§ EXTRACTO DEL DOCUMENTO
○ ○ ○ ○ ○ ○ ○

¿Cómo deben ser los libros para niños?

Doble moral y censura en la edición de literatura infantil

La industria editorial infantil se está erigiendo en un juez tiránico y poco preparado porque no aceptan publicar historias bien estructuradas ni inteligentes; porque la inteligencia está prohibida, no está de moda ni es políticamente correcta.

Los elefantes y las elefantas hacen pipí y popó.

Quizá algunos de mis lectores sepan que además de escribir poesía, novela y artículos periodísticos también he incursionado en el mundo de la literatura infantil y juvenil, o LIJ, como algunos la llaman hoy en día.

Comencé a hacerlo cuando unos amigos me dijeron que significaba una buena entrada de ingresos por regalías, ya que el desarrollo y la proyección de la LIJ se auguraba en aumento. Además, por supuesto, porque escribir para niños resultaba una actividad muy satisfactoria. Quizá muchos de mis amigos que escriben para los pequeños no estarán de acuerdo conmigo y con las ideas que planteo aquí, pero sólo quiero compartir lo que han sido mis experiencias, y quizás algunos se identifiquen con ellas.

Efectivamente, el crecimiento de las ventas en literatura infantil ha crecido exponencialmente, sobre todo en comparación con la literatura para adultos, principalmente desde finales de los años noventa, con el éxito inusitado de la saga de J. K. Rowling, Harry Potter; existe una especie de boom en el mercado editorial para pequeños. Por esa razón empecé a escribir historias para niños sin tener realmente ninguna guía de qué haría ni a dónde quería llegar y, por supuesto, sin tener la más peregrina idea de qué querían las editoriales.

Cuando empecé a escribir no tenía idea de la extensión que se esperaba de una historia, los temas o la forma de tratarlos. Envié mi primera novela a varias editoriales y me dijeron que estaban buscando historias lúdicas”. Me costó un poco de trabajo entender de qué se trataba eso hasta que empecé a fijarme en los títulos de los libros, que eran algo así como “El hipopótamo volador” y el elefante que hacía popó. Hay un libro que es una traducción de un autor extranjero del que no recuerdo su nombre pero, literalmente, describe cuánta popó hacía el elefante, la cual va creciendo en las ilustraciones y aumentando página tras página, sin el menor diálogo o historia. Se tenía la idea de que a los niños les encantaba lo escatológico y había que hablar de pedos, mocos y caca.

Yo tenía un hijo pequeño en ese entonces al que no le gustaban esas historias, y sobra decir que a mí tampoco. En realidad batallaba mucho tratando de encontrar historias que fueran estructuradas, inteligentes y que dijeran algo más que caca y pedos. Empecé a comprar a los clásicos: cuentos de Kipling, Verne, Salgari y otros, y sentí que debía escribir algo yo, finalmente soy escritora, ¿o no? Pero, oh, ingenuidad, no estaba preparada para enfrentarme al difícil mundo de las editoriales infantiles.

○ ○ ○ ○ ○ ○ ○

§ SECCIÓN DE DATOS
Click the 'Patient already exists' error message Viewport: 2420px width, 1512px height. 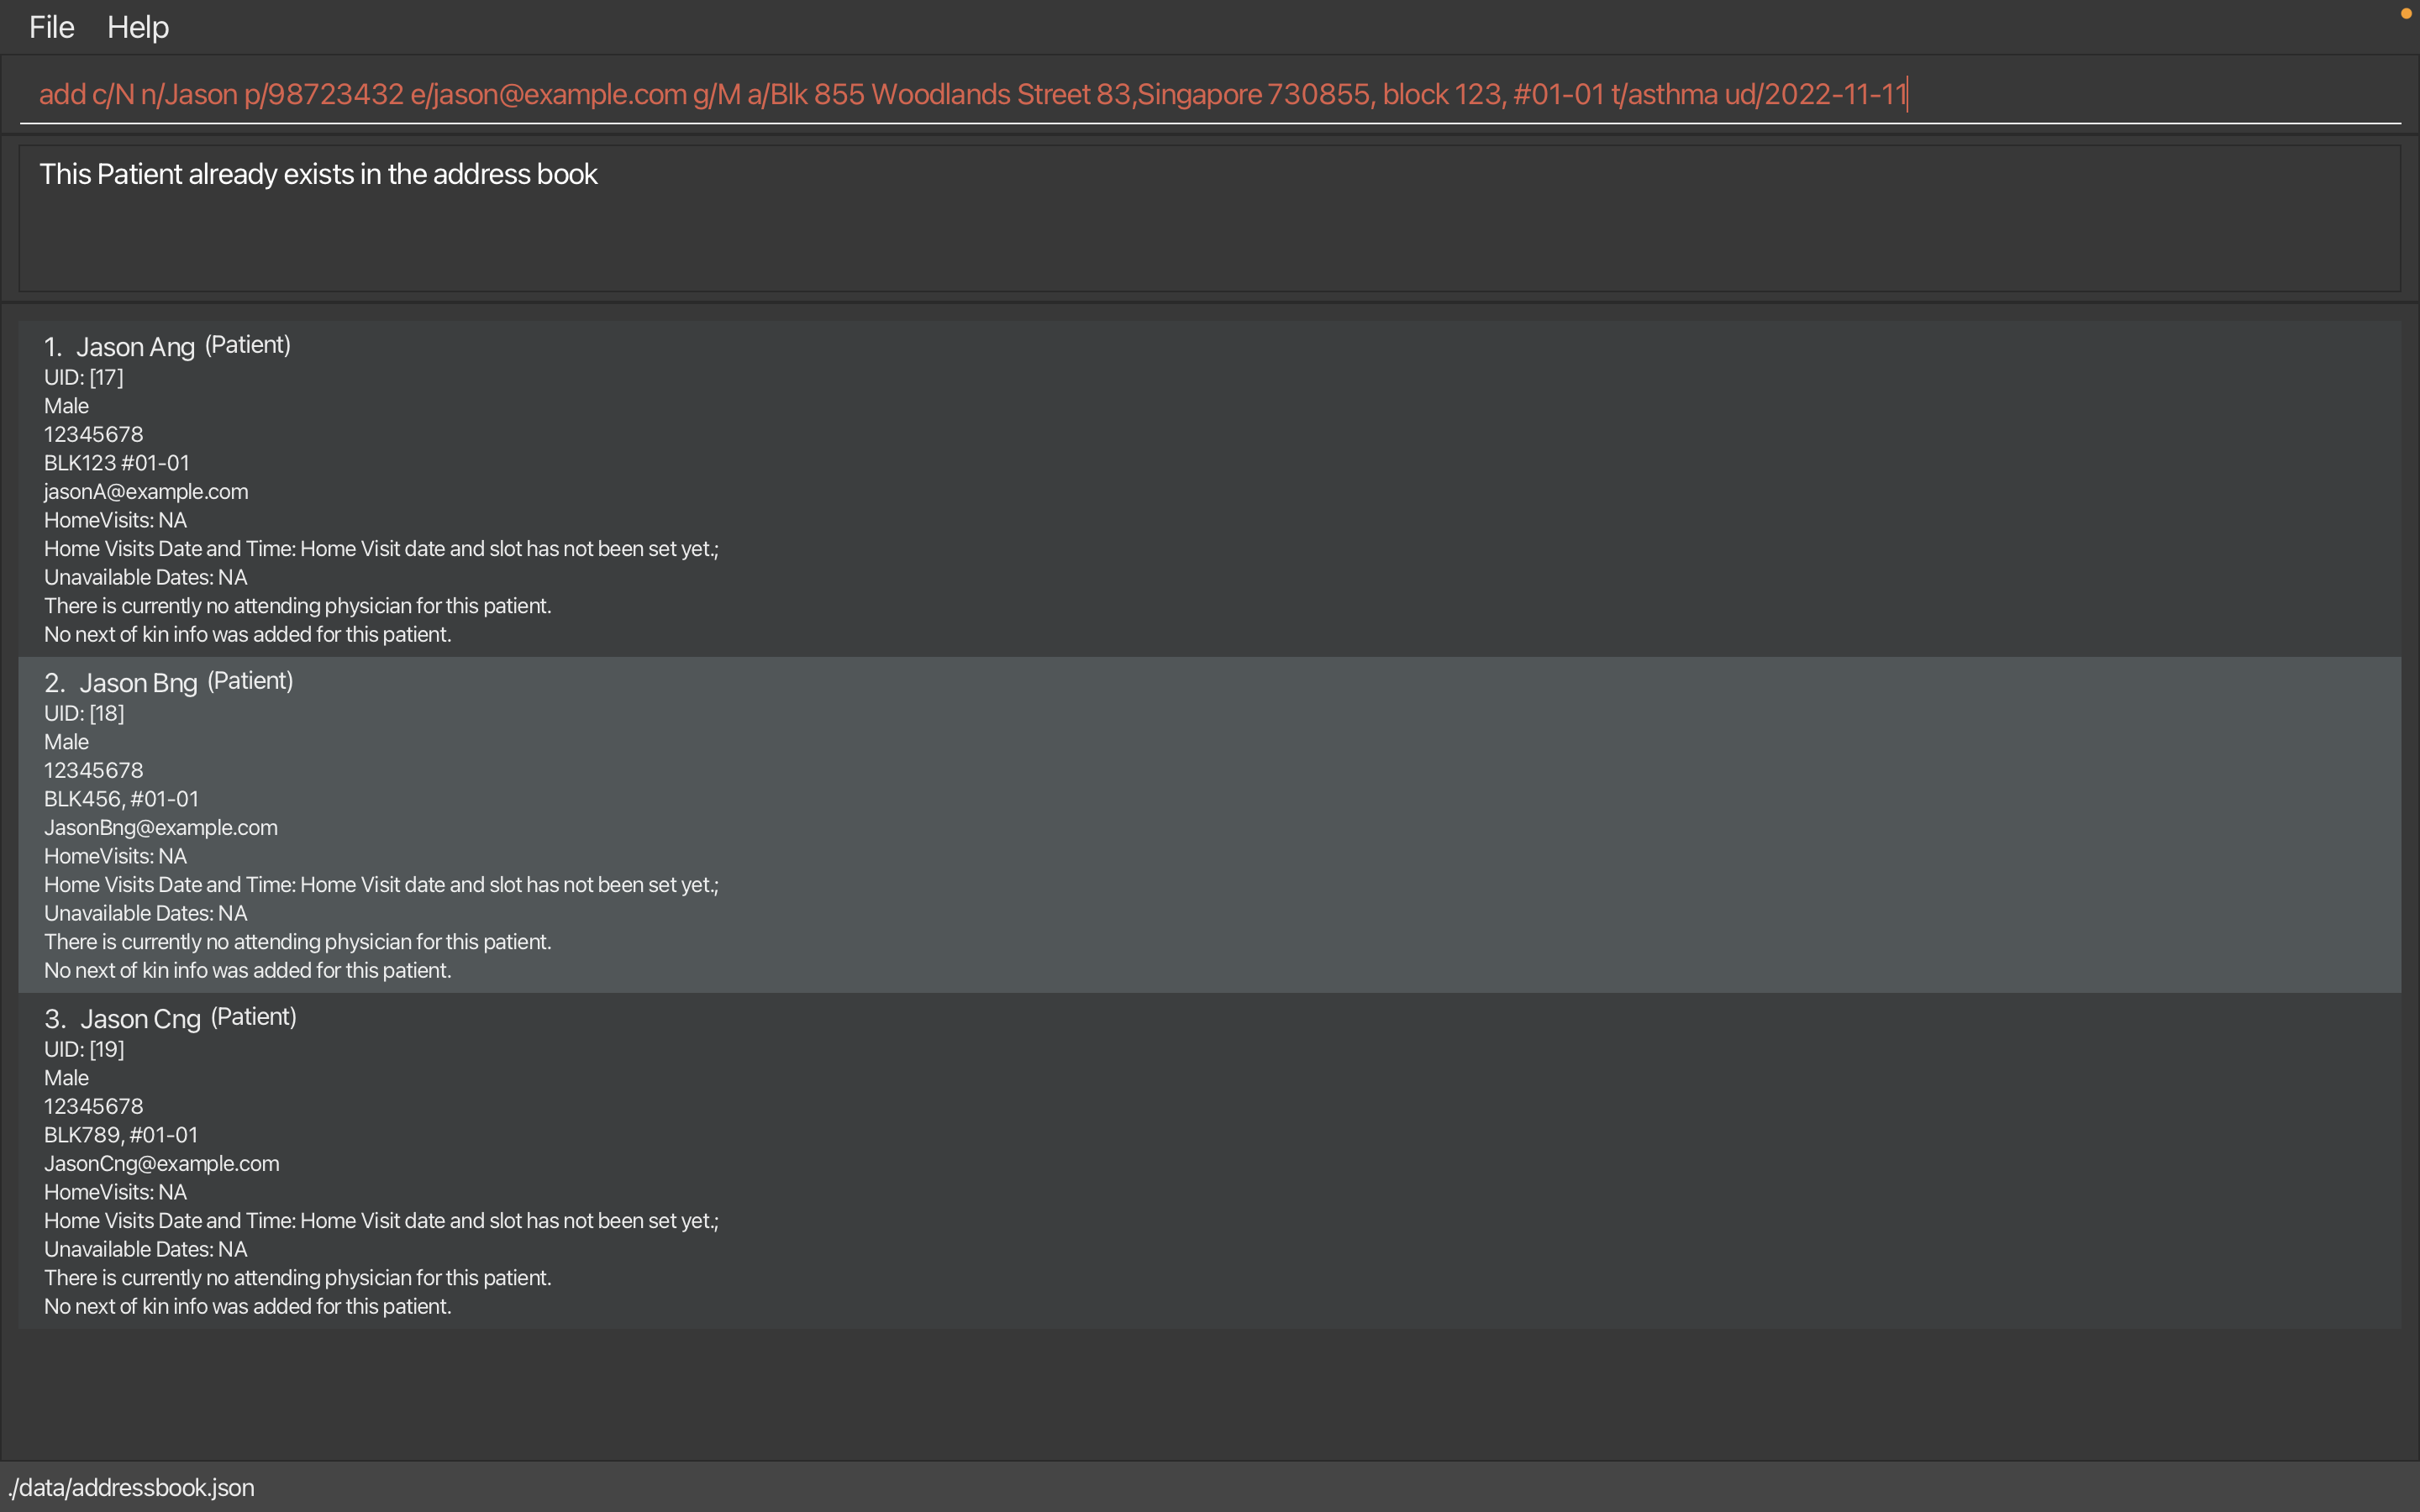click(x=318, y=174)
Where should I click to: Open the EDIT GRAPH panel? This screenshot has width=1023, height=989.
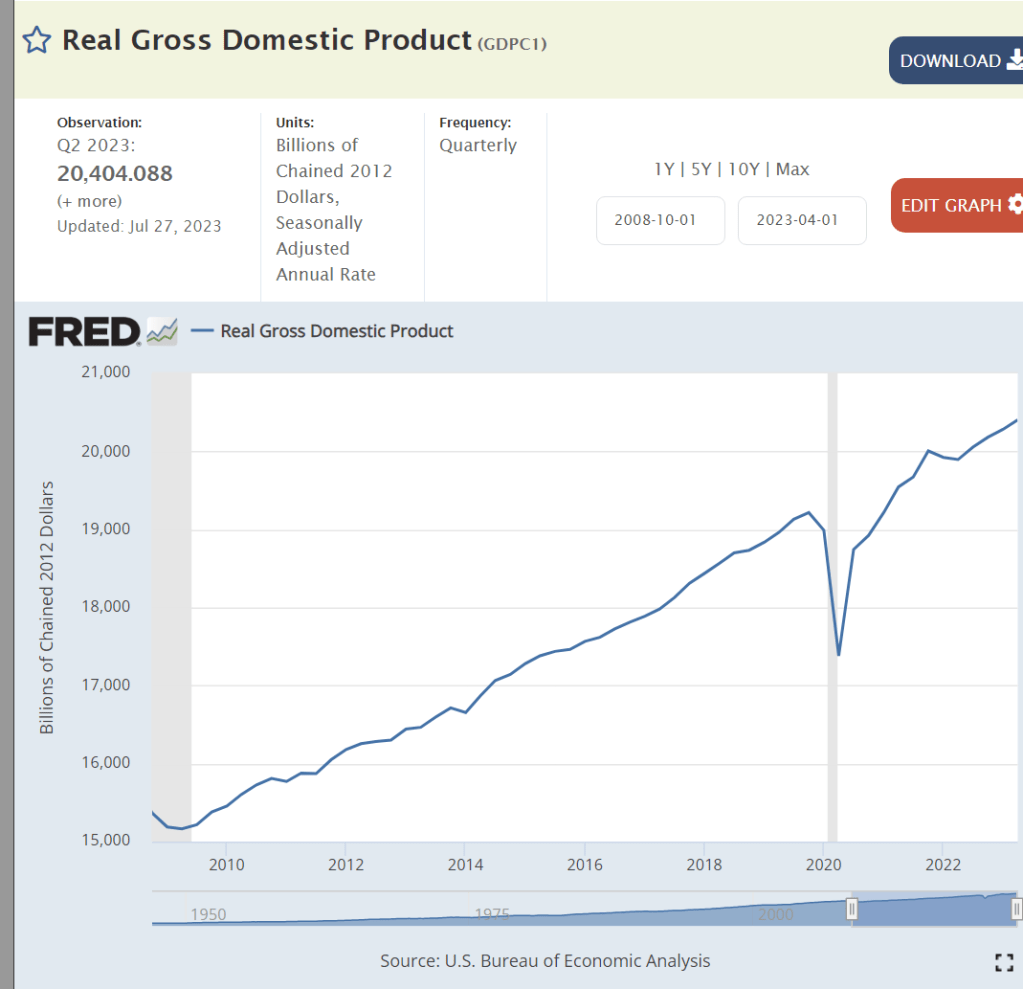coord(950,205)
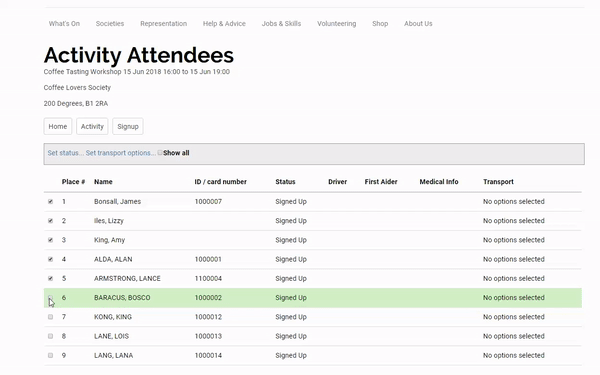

○ ○ ○ ○ ○ ○ ○

§ TAREAS
(a) Extrae del texto sobre la edición de literatura infantil todo lo que va desde "Doble moral y" hasta "hoy en día.".
(b) Escribe lo que sigue al texto sobre la edición de literatura infantil, a partir de su última oración.

§ RESULTADOS FINALES
(a)
Doble moral y censura en la edición de literatura infantil

La industria editorial infantil se está erigiendo en un juez tiránico y poco preparado porque no aceptan publicar historias bien estructuradas ni inteligentes; porque la inteligencia está prohibida, no está de moda ni es políticamente correcta.

Los elefantes y las elefantas hacen pipí y popó.

Quizá algunos de mis lectores sepan que además de escribir poesía, novela y artículos periodísticos también he incursionado en el mundo de la literatura infantil y juvenil, o LIJ, como algunos la llaman hoy en día.

(b)
Esas entidades son las meras chipocludas para saber y decir qué se publica, qué no se publica y por qué. Y debo confesar que nunca he sido la más ducha para sacar la antena y entender qué es lo que quieren las editoriales infantiles. Lo que sí es evidente, y lo he ido entendiendo con el tiempo, es que buscan lo mismo que las demás editoriales, las grandes, las de todo tipo de publicaciones: vender y obtener abultadas ganancias. Y según mi experiencia —aunque haya, por supuesto, diferentes criterios según cada una y su línea— se guían un poco por modas, por ideas prefijadas o por ideologías preestablecidas.

A mis historias les ponían muchos peros: que las historias eran complicadas, que tenían “mucha información”, que a los niños no les iba a gustar, que no era creíble que los personajes tuvieran esa edad, que las historias de aventuras estaban out, que ahora está de moda el fantasy, en fin.

A la fecha he escrito cinco novelas infantiles y juveniles, de las cuales dos se han publicado en México, una en Colombia y la otra se publicará el próximo año también en aquel país; la otra permanece inédita. La verdad es que he pensado muy seriamente en dejar de escribir para niños porque conseguir su publicación ha sido más complicado para mí y más azaroso que mis novelas para adultos. Al menos en mi caso, escribir una novela infantil o juvenil implica casi tanto trabajo como escribir otro tipo de novela, pues trato de hacerlo con toda seriedad ya que respeto mucho al público infantil. Quizá no sea tan larga, quizá la exigencia del lenguaje sea menor, pero no lo es el pensar la historia, escribirla, investigar, estructurarla, entramarla y cuidar el menor de los detalles. Y esto podrá constatarlo Alberto Chimal, quien fue mi maestro en unas clases magistrales de literatura infantil. Cualquier historia, independientemente de a cuál público está dirigido, conlleva el mismo trabajo y cuidado.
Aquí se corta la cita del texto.